Наступила осень 1941-го. В Елабуге повесилась Цветаева. 8 сентября сомкнулось кольцо блокады вокруг Ленинграда, где оставался Николай Корнеевич. В конце сентября К. И. рассказывал дочери в письме, что к ним в переделкинский дом приходил с женой «поплакать» сосед, драматург Иван Попов, узнавший о гибели сына на фронте. И у самого Чуковского душа не на месте: «Не знаю, жив ли Боба. Он очень аккуратный корреспондент, а между тем от него уже десять дней нет вестей. Боюсь, что выйдет так же, как с Митей; впрочем, гоню от себя эту мысль и хлопочу о нем с неослабной энергией. Дело в том, что теперь в соответствующих ведомствах наконец-то созрела мысль, что нелепо посылать инженеров, искусствоведов, адвокатов, профессоров копать ямы и решено по мере сил дать интеллигенции применить на войне интеллект. Поэтому я надеюсь, что мое ходатайство будет уважено».
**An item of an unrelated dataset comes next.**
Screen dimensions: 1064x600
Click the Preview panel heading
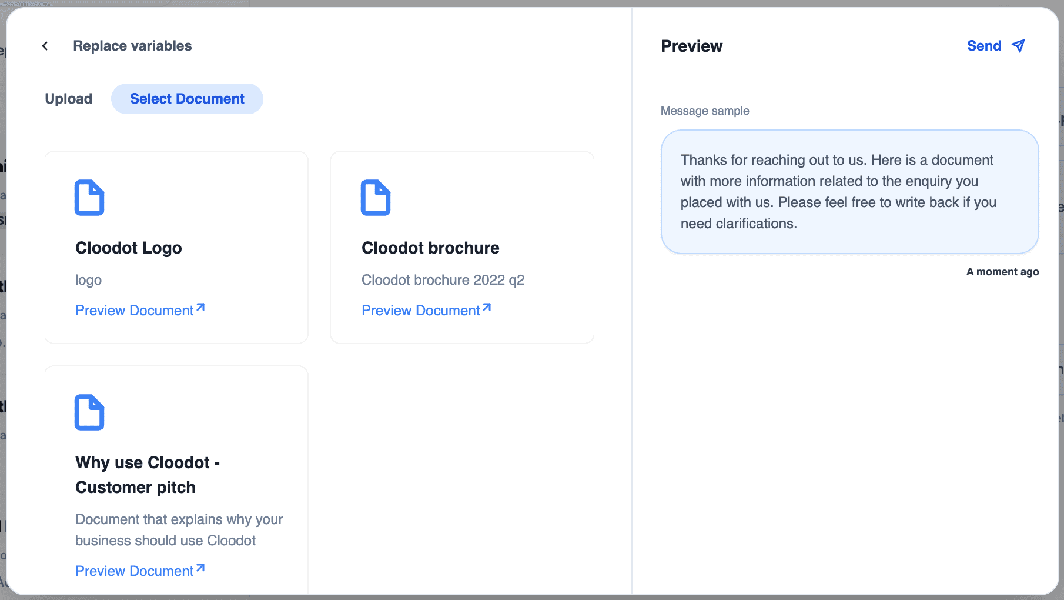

Положение на фронтах становилось с каждым днем тяжелее и хуже: сдали Чернигов, Кременчуг, Киев, за ними Брянск и Орел, затем Калугу и Калинин. На оккупированных территориях творились немыслимые зверства: в Бабьем Яре были расстреляны 30 тысяч человек. Фашисты подходили все ближе к Москве, в городе бродили самые страшные слухи. Непонятно было, уезжать или оставаться: уехать – скажут, «струсил», остаться – скажут, «ждет фашистов». В одном из писем, написанных в конце сентября, К. И. говорил, что «вообще обстановка сильно напоминает 1917 год».

14 октября Государственный Комитет Обороны принял решение о вывозе из Москвы дипломатических корпусов, партийных и правительственных учреждений, заводов, научных и культурных учреждений. 15 октября Сталин подписал приказ об эвакуации столицы. В городе началась паника. Руководство многих учреждений бежало, забирая из касс деньги и бросая хозяйство на произвол судьбы. Над столицей носились пепел и черные хрупкие хлопья истлевших документов. Вывозили заводы, минировали пустые корпуса. Жители уходили пешком, уезжали машинами. Дороги были забиты – теперь это уже напоминало не столько 1917 год, сколько 1905-й, некоторые очевидцы упоминали даже попытку еврейского погрома и мародерство. Впрочем, уже 19-го объявление осадного положения и введение комендантского часа принесли свои плоды, контроль над ситуацией был взят, относительный порядок восстановлен.

Все эти дни эвакуируемых увозили на восток не только пассажирскими поездами, но и товарными, и неотапливаемыми электричками, и даже поездами метро. Люди приезжали на вокзалы (основной удар принял на себя Казанский) с полными машинами скарба, трельяжами и пианино, железнодорожное начальство не позволяло грузить все, пытаясь посадить в первую очередь людей; пассажиры, обвешанные узлами и чемоданами, не могли даже забраться в вагоны.